Mariatu’s story is far too common for orphaned children in Sierra Leone, forced to fend for themselves in a country already on its knees.
But one group is trying to change that.
“Street Child has met with teenage orphans who have taken on the burden of looking after their young siblings and are struggling to cope," says Street Child CEO Tom Dannatt. "Several have dropped out of school, sacrificing their own futures to try and make sure that their brothers and sisters can stay in education. Sadly, running a business and a household is proving too tough for many of them."

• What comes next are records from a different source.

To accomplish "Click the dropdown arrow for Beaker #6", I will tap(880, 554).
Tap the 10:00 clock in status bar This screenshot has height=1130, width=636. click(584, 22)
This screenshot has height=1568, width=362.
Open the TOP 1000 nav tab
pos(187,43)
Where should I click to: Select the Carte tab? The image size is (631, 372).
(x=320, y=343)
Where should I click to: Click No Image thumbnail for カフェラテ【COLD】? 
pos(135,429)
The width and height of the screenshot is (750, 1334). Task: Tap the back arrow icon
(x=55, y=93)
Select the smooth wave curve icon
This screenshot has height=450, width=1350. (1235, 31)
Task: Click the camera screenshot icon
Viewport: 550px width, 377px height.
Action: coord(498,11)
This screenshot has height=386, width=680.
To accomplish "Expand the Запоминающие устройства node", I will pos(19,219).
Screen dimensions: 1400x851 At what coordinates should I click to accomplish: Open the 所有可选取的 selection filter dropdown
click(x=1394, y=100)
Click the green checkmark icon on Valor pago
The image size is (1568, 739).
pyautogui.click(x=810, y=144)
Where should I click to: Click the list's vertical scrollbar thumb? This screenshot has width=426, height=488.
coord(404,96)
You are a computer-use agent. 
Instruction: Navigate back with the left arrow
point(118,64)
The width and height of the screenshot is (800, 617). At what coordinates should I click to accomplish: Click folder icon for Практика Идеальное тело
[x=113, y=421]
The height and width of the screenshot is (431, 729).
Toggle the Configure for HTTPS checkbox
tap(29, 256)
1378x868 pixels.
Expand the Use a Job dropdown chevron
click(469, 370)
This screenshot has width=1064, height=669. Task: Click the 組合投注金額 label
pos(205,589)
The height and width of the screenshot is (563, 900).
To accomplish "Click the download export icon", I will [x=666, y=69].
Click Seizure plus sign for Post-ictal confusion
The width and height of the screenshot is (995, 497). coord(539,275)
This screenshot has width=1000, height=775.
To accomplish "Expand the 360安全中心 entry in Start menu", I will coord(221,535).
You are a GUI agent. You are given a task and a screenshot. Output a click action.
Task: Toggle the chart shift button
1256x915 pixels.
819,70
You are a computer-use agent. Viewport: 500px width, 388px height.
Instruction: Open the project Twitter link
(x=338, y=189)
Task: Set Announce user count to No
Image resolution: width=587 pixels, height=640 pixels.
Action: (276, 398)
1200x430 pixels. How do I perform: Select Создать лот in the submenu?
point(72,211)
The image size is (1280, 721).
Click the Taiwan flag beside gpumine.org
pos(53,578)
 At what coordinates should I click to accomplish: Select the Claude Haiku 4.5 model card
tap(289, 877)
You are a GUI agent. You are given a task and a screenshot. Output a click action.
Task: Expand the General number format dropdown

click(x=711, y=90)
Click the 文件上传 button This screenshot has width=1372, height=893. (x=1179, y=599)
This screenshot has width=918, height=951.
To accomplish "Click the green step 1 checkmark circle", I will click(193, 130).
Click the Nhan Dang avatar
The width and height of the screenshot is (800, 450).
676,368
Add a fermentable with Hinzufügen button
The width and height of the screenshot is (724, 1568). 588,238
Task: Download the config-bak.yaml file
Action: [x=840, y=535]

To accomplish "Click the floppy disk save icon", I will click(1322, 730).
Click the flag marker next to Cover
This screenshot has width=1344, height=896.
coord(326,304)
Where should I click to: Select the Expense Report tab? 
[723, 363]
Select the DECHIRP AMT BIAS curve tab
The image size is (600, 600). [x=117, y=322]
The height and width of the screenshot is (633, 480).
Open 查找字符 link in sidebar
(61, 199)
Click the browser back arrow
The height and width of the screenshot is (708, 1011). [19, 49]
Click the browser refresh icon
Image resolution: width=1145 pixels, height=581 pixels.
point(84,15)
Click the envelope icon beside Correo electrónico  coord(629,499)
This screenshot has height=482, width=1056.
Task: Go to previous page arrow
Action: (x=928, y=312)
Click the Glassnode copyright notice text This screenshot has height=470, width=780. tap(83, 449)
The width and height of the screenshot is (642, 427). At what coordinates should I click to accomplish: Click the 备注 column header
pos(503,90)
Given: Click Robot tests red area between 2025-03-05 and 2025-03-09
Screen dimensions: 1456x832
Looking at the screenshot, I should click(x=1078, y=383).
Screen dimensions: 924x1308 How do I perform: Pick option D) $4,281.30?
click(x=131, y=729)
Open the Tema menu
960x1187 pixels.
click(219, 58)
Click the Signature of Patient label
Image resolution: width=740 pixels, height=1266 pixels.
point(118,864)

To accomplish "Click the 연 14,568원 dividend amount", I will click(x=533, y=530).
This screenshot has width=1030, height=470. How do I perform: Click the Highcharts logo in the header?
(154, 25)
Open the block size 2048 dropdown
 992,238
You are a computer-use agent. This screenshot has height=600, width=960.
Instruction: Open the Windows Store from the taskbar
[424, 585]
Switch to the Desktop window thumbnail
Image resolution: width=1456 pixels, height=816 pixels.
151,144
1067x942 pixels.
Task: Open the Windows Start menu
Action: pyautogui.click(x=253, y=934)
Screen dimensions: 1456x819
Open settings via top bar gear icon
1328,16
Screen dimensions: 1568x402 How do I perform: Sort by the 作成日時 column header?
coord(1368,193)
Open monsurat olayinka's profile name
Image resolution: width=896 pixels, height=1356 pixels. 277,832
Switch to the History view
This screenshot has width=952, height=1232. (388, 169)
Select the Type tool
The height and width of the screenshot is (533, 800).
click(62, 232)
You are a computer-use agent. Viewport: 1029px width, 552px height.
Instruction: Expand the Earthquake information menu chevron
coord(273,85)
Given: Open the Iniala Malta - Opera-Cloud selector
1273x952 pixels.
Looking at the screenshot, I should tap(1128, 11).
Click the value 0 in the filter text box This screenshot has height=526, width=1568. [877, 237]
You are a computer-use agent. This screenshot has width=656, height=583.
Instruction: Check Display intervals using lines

Fortunately, after being noticed by a social worker from Street Child, Mariatu and her brothers will now receive support. But their plight is characteristic of the problems faced by the most vulnerable groups of Ebola-hit children, and there are many more like them for whom life has got worse, rather than better, since Ebola. Street Child has helped more than 20,000 children in Sierra Leone go back so school since the epidemic, but the charity estimates there are still 1,400 orphans in need of additional support.
“Sierra Leone has faced so much tragedy — with the civil war followed by Ebola. It is heartbreaking to see the recovery stunted by an economic crisis,” says Dannatt. “The children of Sierra Leone deserve a better future. It is vital that the international community does not turn away yet.”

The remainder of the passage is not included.